> [PAGE EXTRACT]:

From: Namjae Jeon @ 2015-01-19 12:34 UTC (permalink / raw)
  To: 'Jan Kara'
  Cc: 'Dave Chinner', 'Theodore Ts'o',
	'Alexander Viro', 'Brian Foster',
	'Dmitry Monakhov', 'Lukáš Czerner',
	linux-fsdevel, 'Ashish Sangwan',
	linux-kernel

>   Hello,
Hi Jan.
> 
> On Fri 16-01-15 15:48:04, Namjae Jeon wrote:
> > > > +int file_write_unfreeze(struct inode *inode)
> > > > +{
> > > > +	struct super_block *sb = inode->i_sb;
> > > > +
> > > > +	if (!S_ISREG(inode->i_mode))
> > > > +		return -EINVAL;
> > > > +
> > > > +	spin_lock(&inode->i_lock);
> > > > +
> > > > +	if (!(inode->i_state & I_WRITE_FREEZED)) {
> > > > +		spin_unlock(&inode->i_lock);
> > > > +		return -EINVAL;
> > > > +	}
> > > > +
> > > > +	inode->i_state &= ~I_WRITE_FREEZED;
> > > > +	smp_wmb();
> > > > +	wake_up(&sb->s_writers.wait_unfrozen);
> > > > +	spin_unlock(&inode->i_lock);
> > > > +	return 0;
> > > > +}
> > > > +EXPORT_SYMBOL(file_write_unfreeze);
> > >   So I was looking at the implementation and I have a few comments:
> > > 1) The trick with freezing superblock looks nice but I'm somewhat worried
> > > that if we wanted to heavily use per-inode freezing to defrag the whole
> > > filesystem it may be too slow to freeze the whole fs, mark one inode as
> > > frozen and then unfreeze the fs. But I guess we'll see that once have some
> > > reasonably working implementation.

> [PROBLEM TO SOLVE]: Quote the part of the mailing-list reply on per-inode write freezing that opens with the words containing "From: Namjae Jeon" and closes with "file_write_unfreeze(struct inode *inode)".

> [SUPPLIED INFORMATION]:
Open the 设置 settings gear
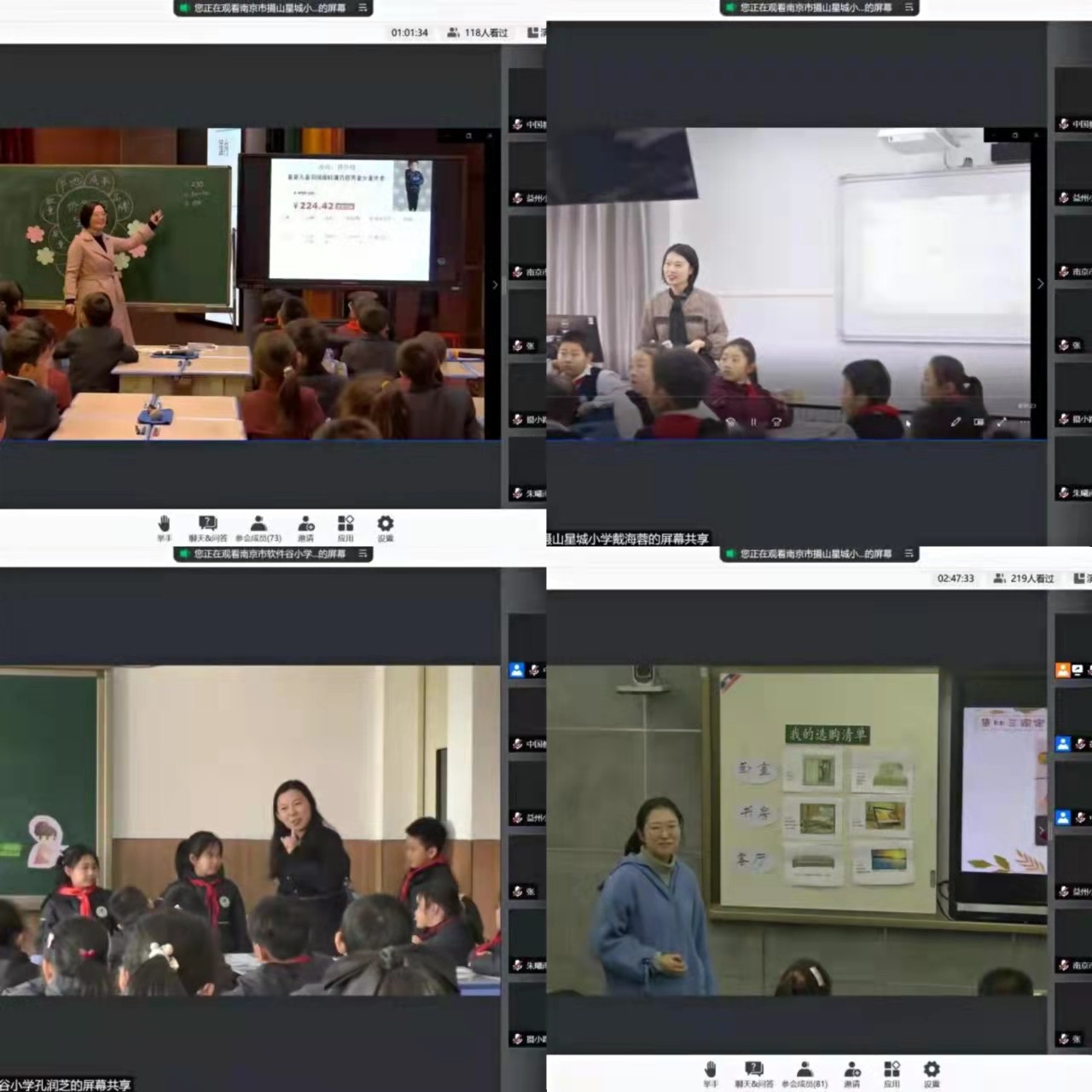1092x1092 pixels. point(385,524)
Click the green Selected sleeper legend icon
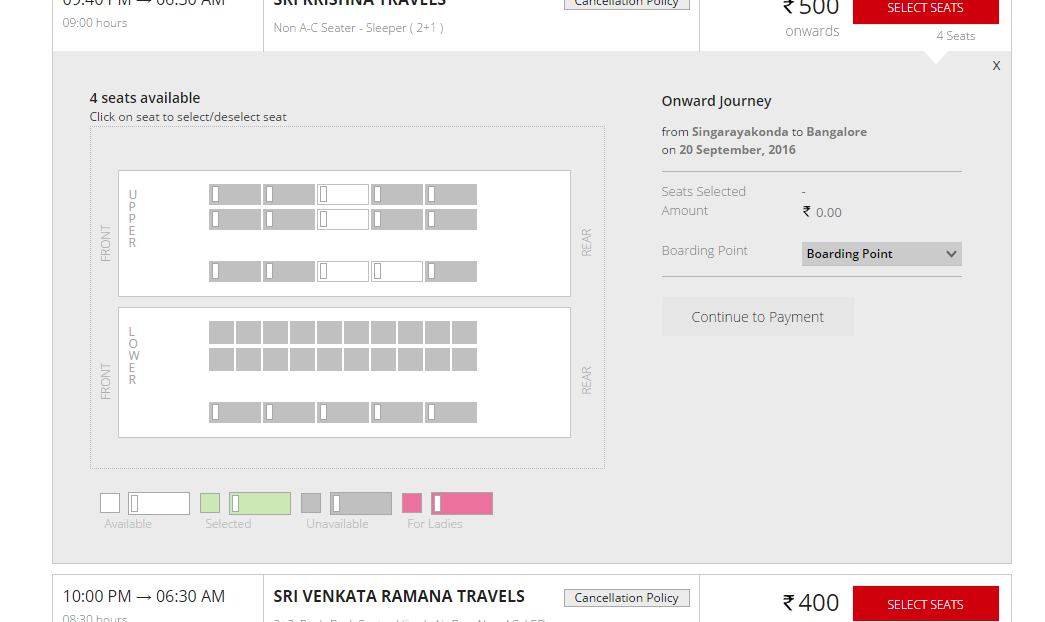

> [SOLUTION TO THE PROBLEM]:
From: Namjae Jeon @ 2015-01-19 12:34 UTC (permalink / raw)
  To: 'Jan Kara'
  Cc: 'Dave Chinner', 'Theodore Ts'o',
	'Alexander Viro', 'Brian Foster',
	'Dmitry Monakhov', 'Lukáš Czerner',
	linux-fsdevel, 'Ashish Sangwan',
	linux-kernel

>   Hello,
Hi Jan.
> 
> On Fri 16-01-15 15:48:04, Namjae Jeon wrote:
> > > > +int file_write_unfreeze(struct inode *inode)